(Saved entries)
"""

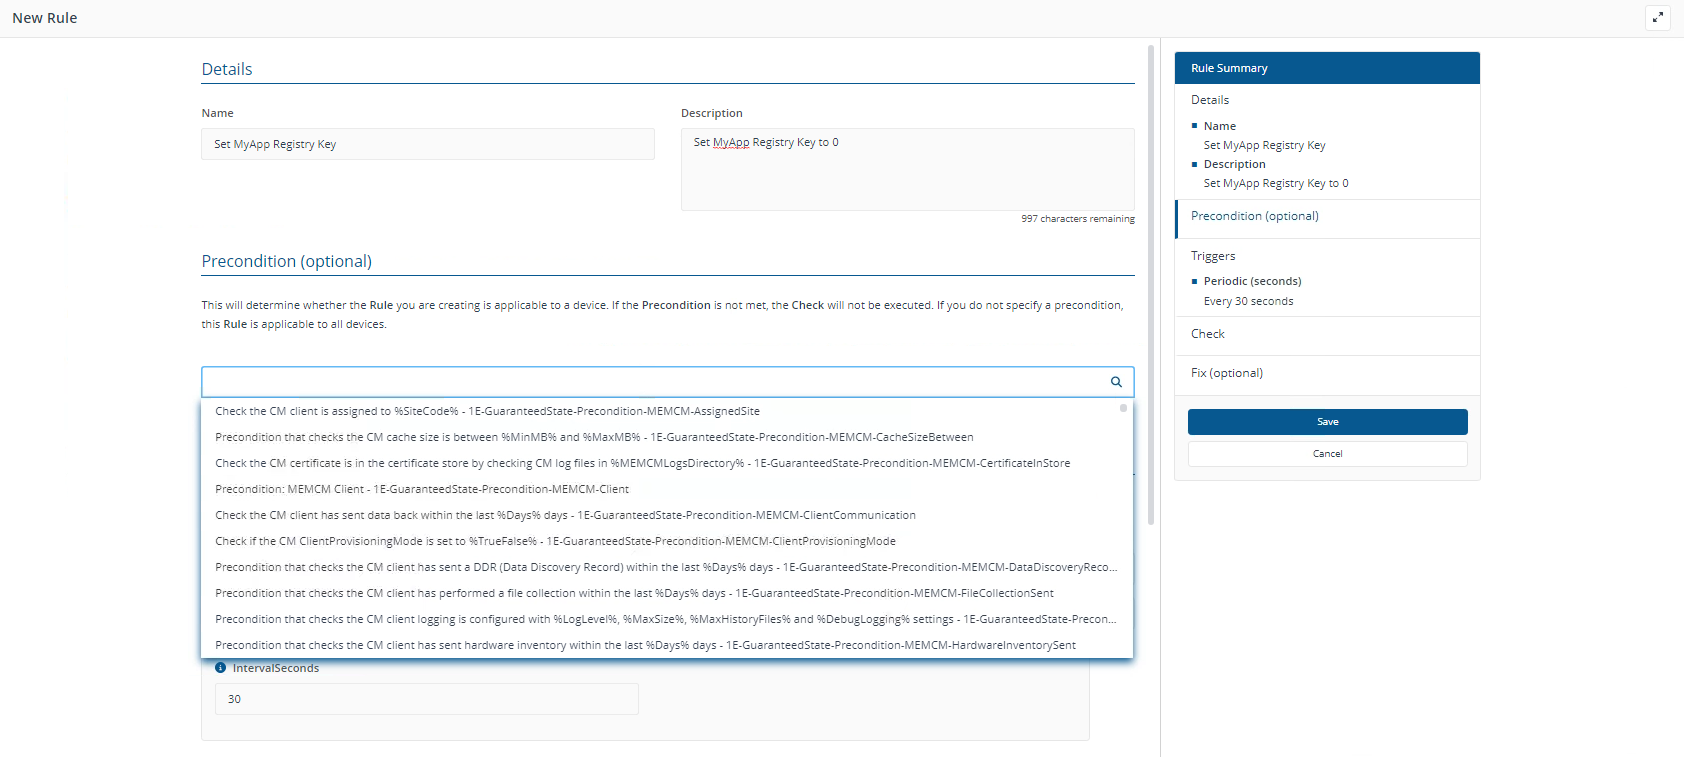Cancel the rule creation
The height and width of the screenshot is (757, 1684).
tap(1327, 454)
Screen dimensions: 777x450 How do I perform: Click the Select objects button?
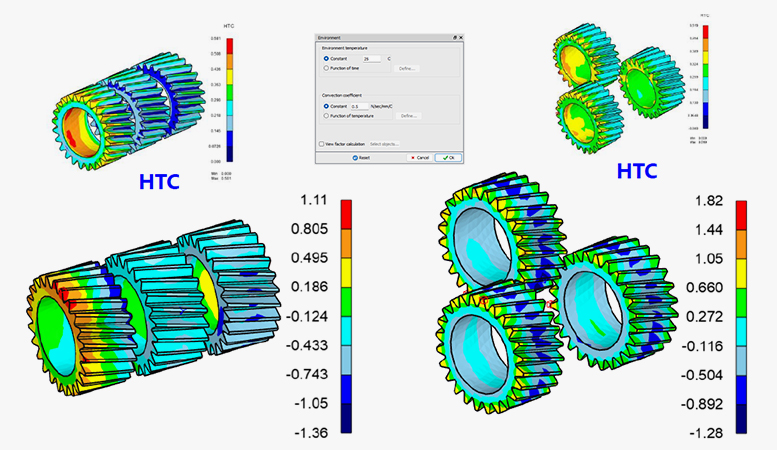[x=384, y=144]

"""

» What you will do
Give back, word for word, the lines from the one with "Screen dimensions: 777x450" to the end of the records above, and no pictures.

» Result for this exercise
Screen dimensions: 777x450 How do I perform: Click the Select objects button?
[x=384, y=144]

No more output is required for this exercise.